━━ MATERIAL SUPPLIED ━━

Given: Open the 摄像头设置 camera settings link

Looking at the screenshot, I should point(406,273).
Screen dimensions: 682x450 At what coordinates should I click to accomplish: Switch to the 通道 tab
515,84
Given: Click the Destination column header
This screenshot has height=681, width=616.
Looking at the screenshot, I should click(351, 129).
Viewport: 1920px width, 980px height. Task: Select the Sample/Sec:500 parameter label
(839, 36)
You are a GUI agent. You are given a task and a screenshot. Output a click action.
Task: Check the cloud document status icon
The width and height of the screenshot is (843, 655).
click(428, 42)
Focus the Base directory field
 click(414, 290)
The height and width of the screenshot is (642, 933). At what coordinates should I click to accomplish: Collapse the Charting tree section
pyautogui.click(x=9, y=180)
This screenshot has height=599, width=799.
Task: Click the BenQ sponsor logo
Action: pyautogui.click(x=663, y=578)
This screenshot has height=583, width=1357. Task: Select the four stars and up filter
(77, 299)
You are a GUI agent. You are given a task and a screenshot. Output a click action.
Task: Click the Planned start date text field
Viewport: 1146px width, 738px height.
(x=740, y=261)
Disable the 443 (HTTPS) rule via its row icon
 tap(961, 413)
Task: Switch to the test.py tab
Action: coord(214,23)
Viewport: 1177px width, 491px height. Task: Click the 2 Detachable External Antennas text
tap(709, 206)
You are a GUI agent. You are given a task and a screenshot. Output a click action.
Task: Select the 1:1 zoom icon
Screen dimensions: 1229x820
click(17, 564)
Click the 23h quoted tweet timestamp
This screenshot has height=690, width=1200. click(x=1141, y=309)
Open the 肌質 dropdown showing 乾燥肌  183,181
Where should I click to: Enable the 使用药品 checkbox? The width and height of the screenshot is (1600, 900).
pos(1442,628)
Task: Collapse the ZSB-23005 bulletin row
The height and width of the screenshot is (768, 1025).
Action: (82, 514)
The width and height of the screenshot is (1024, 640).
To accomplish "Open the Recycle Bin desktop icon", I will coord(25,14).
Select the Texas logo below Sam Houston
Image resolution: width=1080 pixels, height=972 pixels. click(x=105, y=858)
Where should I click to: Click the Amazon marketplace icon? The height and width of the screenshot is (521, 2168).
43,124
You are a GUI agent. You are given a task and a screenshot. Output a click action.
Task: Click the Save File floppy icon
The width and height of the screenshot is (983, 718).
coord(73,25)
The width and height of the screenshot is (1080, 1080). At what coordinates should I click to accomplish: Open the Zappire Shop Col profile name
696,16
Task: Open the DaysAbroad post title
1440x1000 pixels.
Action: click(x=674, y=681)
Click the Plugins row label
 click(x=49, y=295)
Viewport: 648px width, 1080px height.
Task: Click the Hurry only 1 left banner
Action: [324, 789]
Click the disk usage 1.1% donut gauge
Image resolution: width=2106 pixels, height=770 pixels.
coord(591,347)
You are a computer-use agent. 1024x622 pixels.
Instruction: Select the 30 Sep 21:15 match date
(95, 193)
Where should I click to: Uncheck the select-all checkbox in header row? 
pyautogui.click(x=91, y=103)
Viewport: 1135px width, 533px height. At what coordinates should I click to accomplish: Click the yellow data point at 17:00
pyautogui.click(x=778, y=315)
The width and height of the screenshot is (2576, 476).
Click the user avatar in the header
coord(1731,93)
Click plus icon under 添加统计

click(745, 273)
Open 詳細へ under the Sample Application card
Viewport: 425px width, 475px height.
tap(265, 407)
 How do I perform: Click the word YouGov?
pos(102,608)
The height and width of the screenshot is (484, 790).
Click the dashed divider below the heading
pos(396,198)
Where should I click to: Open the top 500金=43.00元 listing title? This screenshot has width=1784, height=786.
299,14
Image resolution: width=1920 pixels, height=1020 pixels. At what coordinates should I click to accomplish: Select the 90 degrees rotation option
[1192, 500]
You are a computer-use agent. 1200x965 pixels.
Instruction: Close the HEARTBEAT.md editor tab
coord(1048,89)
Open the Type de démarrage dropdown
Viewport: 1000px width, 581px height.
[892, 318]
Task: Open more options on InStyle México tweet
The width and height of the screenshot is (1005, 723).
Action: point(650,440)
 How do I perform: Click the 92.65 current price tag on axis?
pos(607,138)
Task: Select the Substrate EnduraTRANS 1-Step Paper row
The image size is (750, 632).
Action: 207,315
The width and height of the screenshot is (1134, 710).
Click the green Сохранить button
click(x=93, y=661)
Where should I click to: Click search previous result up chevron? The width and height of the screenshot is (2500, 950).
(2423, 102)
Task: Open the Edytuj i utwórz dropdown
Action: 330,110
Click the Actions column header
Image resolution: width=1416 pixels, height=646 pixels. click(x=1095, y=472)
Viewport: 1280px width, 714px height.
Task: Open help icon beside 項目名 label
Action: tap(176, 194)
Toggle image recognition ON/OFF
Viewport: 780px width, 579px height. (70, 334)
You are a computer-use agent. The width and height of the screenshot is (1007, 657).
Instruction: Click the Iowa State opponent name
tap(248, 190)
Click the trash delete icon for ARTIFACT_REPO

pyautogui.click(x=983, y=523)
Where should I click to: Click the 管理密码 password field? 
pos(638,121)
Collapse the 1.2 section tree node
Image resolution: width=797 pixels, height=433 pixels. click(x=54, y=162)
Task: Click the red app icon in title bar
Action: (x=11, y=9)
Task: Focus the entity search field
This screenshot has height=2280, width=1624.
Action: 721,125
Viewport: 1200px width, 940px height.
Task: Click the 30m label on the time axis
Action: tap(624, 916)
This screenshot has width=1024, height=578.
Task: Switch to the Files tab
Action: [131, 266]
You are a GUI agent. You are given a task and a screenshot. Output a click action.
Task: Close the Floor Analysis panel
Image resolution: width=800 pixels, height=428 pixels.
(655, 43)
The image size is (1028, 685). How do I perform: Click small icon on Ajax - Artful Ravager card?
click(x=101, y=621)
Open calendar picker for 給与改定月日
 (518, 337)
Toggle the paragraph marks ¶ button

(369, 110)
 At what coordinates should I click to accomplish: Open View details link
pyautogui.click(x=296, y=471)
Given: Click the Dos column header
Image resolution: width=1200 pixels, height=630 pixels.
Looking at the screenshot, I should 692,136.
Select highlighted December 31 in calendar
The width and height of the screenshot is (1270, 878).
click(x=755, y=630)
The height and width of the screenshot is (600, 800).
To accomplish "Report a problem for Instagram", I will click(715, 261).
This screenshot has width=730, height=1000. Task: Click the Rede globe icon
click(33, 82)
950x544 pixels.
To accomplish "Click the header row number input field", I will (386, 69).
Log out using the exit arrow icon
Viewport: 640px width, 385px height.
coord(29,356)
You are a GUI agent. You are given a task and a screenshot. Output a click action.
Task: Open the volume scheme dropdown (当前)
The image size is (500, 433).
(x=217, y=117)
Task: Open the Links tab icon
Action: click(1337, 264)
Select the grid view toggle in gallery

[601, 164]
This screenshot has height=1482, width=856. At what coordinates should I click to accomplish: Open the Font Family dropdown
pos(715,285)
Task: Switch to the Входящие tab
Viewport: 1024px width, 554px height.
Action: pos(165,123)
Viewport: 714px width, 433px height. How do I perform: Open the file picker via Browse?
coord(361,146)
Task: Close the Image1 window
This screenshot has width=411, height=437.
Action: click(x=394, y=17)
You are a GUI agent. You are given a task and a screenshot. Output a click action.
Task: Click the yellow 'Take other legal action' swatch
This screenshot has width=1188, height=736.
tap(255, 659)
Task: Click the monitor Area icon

━━━

■ **PROBLEM DETAILS**:
Copy only this part of the entries above: the line with "Select the grid view toggle in gallery", the line with "Task: Click the yellow", and the lines between, all exactly as written.

■ **WRITTEN SOLUTION**:
Select the grid view toggle in gallery

[601, 164]
This screenshot has height=1482, width=856. At what coordinates should I click to accomplish: Open the Font Family dropdown
pos(715,285)
Task: Switch to the Входящие tab
Viewport: 1024px width, 554px height.
Action: pos(165,123)
Viewport: 714px width, 433px height. How do I perform: Open the file picker via Browse?
coord(361,146)
Task: Close the Image1 window
This screenshot has width=411, height=437.
Action: click(x=394, y=17)
You are a GUI agent. You are given a task and a screenshot. Output a click action.
Task: Click the yellow 'Take other legal action' swatch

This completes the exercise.